Data records
»»

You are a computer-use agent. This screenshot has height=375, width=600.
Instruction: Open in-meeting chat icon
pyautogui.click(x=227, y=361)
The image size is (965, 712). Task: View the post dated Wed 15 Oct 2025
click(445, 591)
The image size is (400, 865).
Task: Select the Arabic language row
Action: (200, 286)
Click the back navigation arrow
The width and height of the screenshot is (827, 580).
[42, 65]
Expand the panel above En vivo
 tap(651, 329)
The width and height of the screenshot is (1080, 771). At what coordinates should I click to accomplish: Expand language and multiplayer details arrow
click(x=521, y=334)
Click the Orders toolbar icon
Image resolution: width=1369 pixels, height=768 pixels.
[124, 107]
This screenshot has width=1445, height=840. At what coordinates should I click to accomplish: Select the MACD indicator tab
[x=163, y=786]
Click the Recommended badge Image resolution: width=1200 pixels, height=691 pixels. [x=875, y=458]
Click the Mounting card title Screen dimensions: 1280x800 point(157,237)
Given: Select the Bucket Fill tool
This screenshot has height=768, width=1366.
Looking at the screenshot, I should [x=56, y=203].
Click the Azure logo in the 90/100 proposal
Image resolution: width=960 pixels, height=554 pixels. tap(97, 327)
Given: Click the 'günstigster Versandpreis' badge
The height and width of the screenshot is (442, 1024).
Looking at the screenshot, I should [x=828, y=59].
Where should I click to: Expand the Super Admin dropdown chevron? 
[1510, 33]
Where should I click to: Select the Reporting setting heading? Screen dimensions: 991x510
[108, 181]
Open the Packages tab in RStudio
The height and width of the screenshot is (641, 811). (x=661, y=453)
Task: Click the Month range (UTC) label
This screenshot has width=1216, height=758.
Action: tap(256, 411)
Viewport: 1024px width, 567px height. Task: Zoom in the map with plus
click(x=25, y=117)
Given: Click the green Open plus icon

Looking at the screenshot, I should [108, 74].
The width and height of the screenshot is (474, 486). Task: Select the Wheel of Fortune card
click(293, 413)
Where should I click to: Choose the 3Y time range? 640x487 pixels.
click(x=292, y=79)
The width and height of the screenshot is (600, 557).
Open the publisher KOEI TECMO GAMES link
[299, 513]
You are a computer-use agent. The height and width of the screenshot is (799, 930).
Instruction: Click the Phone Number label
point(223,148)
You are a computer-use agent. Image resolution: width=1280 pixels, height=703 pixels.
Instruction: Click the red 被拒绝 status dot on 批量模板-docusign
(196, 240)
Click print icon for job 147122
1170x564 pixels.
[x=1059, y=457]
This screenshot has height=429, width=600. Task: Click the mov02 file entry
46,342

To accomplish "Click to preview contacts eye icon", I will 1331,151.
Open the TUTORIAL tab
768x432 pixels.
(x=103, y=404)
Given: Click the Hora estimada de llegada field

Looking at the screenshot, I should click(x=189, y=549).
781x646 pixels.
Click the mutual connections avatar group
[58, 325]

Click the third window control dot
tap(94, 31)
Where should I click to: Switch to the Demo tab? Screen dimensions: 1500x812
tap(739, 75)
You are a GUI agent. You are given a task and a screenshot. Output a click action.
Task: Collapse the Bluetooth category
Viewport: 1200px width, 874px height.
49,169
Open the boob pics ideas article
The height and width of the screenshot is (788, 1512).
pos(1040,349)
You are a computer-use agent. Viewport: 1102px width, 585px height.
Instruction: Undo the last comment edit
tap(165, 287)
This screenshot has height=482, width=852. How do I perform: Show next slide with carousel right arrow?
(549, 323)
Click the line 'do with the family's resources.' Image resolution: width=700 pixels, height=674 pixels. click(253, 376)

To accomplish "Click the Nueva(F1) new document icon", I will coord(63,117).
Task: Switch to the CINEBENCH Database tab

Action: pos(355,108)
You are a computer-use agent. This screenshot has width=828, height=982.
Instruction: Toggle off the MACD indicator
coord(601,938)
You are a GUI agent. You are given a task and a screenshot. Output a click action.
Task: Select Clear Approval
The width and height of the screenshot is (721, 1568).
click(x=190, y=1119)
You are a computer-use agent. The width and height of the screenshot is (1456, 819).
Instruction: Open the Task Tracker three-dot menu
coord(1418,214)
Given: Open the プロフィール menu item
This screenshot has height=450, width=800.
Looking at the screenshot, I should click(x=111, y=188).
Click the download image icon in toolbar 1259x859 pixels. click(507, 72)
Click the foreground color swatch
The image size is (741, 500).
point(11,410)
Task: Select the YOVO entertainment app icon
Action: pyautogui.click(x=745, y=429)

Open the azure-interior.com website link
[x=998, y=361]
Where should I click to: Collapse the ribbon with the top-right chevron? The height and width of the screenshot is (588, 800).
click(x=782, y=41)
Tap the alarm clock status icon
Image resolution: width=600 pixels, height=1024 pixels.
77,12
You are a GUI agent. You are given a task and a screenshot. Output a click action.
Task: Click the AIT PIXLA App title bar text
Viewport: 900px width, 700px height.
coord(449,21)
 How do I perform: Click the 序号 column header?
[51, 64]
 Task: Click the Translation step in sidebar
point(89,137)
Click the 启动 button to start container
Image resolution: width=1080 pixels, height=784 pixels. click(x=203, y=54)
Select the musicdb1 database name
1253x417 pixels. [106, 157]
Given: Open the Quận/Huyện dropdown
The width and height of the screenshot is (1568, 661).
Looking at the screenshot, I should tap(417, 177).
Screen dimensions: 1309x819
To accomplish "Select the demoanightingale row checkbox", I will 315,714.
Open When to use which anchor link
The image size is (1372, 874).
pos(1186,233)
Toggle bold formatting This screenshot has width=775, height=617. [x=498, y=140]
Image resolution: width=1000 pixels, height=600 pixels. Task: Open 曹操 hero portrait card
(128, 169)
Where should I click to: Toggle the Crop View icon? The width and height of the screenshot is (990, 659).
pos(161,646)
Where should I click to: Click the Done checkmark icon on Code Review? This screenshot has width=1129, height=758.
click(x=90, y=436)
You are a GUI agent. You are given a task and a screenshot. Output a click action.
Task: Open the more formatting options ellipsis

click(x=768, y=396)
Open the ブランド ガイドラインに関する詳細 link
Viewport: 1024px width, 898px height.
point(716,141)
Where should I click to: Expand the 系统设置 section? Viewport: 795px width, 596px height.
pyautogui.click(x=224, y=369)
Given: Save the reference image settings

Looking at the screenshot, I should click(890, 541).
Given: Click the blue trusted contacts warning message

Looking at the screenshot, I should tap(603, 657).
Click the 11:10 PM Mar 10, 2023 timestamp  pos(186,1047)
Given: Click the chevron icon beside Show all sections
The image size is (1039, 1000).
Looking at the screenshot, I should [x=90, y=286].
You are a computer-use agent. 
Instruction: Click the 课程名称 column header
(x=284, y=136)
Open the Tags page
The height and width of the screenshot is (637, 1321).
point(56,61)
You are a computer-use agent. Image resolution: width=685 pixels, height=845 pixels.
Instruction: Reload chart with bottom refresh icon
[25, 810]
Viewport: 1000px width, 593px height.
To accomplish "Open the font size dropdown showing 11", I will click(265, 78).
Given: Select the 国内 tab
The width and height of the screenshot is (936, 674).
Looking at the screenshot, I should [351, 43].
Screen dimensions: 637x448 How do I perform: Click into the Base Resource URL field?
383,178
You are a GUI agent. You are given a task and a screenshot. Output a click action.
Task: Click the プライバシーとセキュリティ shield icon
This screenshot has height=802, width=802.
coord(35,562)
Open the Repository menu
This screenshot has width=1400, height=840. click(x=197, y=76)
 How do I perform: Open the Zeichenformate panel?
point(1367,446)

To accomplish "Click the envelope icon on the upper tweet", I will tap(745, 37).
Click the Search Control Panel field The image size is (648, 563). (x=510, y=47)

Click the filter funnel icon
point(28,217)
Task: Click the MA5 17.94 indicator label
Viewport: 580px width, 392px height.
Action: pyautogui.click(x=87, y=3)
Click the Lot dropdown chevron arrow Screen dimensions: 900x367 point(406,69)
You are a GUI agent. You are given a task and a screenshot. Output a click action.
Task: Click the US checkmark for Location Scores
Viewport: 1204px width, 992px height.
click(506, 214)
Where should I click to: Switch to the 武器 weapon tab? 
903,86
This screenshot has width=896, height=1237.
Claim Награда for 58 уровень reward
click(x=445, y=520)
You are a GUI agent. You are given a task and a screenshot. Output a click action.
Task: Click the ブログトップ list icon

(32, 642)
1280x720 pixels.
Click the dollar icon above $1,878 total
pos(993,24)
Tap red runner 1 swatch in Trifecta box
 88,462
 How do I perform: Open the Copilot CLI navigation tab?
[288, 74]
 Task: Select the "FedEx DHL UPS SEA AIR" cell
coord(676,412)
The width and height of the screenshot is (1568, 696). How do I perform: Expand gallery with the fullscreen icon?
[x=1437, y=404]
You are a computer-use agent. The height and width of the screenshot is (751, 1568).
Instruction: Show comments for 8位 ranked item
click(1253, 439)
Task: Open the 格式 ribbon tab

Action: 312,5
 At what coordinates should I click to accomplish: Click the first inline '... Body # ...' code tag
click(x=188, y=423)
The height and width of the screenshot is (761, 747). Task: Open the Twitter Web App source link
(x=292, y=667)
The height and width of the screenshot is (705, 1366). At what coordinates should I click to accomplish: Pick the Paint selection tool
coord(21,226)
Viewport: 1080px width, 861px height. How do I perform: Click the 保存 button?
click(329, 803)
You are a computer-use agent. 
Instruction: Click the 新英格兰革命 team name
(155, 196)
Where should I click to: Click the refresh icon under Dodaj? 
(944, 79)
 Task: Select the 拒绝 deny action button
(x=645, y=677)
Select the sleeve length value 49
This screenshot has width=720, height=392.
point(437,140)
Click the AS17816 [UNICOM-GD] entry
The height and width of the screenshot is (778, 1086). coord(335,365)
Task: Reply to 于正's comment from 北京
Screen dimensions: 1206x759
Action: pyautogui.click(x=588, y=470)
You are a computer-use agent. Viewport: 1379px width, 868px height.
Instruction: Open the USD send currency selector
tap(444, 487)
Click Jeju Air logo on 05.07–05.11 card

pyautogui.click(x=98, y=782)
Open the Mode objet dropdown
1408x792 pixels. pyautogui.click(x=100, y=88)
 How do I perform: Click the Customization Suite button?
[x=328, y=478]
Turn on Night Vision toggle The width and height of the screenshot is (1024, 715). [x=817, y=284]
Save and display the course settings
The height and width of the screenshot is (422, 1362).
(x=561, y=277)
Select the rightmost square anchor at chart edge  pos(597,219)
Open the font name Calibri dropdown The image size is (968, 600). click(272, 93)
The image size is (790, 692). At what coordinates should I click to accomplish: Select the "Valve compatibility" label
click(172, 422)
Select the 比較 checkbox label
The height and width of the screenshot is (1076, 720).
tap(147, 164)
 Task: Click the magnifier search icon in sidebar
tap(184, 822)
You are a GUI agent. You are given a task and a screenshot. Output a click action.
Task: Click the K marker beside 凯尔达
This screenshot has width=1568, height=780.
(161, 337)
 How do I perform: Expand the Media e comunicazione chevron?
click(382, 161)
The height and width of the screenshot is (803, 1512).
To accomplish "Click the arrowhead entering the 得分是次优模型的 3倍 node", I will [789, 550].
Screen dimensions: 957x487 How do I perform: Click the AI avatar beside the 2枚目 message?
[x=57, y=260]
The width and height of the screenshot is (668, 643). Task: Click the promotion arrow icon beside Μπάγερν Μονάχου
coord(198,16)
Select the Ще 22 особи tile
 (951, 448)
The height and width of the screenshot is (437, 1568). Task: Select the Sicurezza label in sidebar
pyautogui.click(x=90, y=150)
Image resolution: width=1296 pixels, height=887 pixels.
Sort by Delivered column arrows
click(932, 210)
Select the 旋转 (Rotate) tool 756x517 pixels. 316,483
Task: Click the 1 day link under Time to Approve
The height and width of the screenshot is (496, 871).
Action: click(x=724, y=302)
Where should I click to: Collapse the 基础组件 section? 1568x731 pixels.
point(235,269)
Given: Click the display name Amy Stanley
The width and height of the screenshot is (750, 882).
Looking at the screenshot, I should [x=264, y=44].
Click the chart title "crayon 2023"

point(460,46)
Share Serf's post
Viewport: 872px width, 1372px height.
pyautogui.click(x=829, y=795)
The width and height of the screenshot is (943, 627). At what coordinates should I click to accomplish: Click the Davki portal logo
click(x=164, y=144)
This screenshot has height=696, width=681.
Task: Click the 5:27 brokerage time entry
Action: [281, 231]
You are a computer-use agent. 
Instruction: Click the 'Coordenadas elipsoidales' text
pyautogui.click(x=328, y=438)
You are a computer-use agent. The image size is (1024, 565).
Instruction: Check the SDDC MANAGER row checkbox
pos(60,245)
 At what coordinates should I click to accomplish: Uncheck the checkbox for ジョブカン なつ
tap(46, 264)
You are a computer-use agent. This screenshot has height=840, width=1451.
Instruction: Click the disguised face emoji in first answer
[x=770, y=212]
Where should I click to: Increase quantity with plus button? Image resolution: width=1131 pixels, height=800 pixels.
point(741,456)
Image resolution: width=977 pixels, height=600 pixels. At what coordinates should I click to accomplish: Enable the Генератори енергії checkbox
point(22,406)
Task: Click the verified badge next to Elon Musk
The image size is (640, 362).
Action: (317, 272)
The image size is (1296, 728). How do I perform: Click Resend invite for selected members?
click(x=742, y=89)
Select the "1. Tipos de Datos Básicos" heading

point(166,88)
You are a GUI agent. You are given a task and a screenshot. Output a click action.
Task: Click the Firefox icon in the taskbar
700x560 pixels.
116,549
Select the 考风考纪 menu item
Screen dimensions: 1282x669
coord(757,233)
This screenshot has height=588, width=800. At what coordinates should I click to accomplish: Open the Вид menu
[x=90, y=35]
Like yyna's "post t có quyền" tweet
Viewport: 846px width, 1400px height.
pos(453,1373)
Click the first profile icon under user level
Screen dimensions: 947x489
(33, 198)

««

__Required work__.
Search the records for lines holding the word "font", then copy each line you find.

__Response to the task__.
To accomplish "Open the font size dropdown showing 11", I will click(265, 78).
Open the font name Calibri dropdown The image size is (968, 600). click(272, 93)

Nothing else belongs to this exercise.